Il ne fait plus aucun doute que le climat change et qu’il accentue les épisodes extrêmes. Les données météorologiques montrent que les étés durent plus longtemps, qu’ils sont plus chauds, augmentant la sévérité des étiages des rivières du Coiron au Rhône qui sont, d'ores et déjà, en assec sur des parties importantes de leur linéaire pendant plusieurs mois.
Si les étés sont de plus en plus chauds, les fortes précipitations risquent de s’accentuer. Cette intensification des pluies augmentera la fréquence des épisodes cévenols et des crues qu'ils peuvent provoquer. Une forte crue qui a normalement lieu tous les vingt ans se produira peut-être tous les quinze ans.
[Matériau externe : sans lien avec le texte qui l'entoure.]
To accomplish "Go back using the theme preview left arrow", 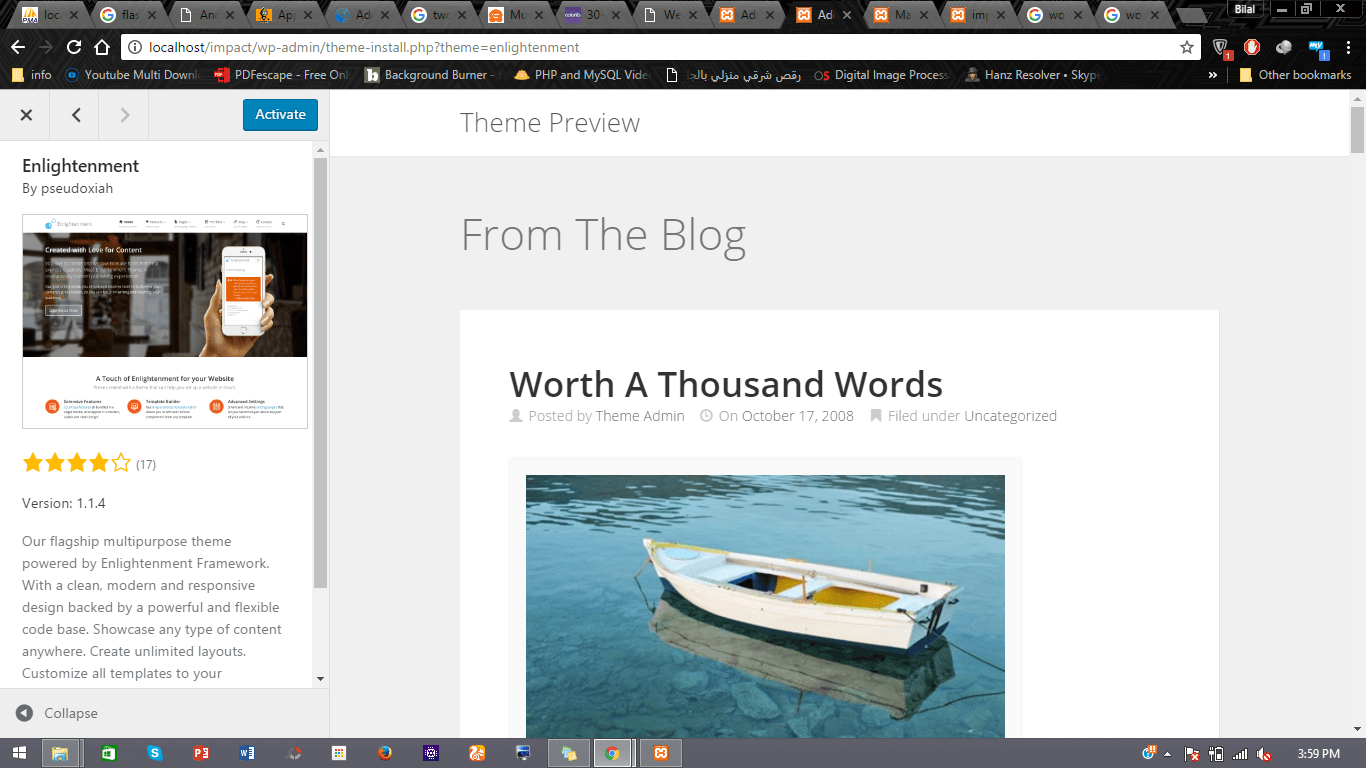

Ainsi, en été, nos rivières seront à sec durant de longs mois. Notre société doit s'adapter à cette nouvelle donne en atténuant l’impact sur les milieux aquatiques tout en assurant les usages de l’eau prioritaires que sont l’alimentation en eau potable, la santé et salubrité publique. Il est aujourd'hui indispensable d'anticiper et d'adapter les usages de l'eau à la disponibilité de la ressource. Voilà les enjeux du partage de l’eau.

Aujourd'hui, un Plan de Gestion de la Ressource en Eau (PGRE) a été défini sur les bassins versants de la Payre et du Lavezon et est en cours de réalisation. Sur le Frayol et l'Escoutay, tout reste à faire et une démarche similaire est en cours d'élaboration afin qu'en 2028, le SMCR se dote d'un Projet de Territoire pour la Gestion de l'Eau (PTGE) sur l'ensemble des bassins versants des rivières du Coiron au Rhône.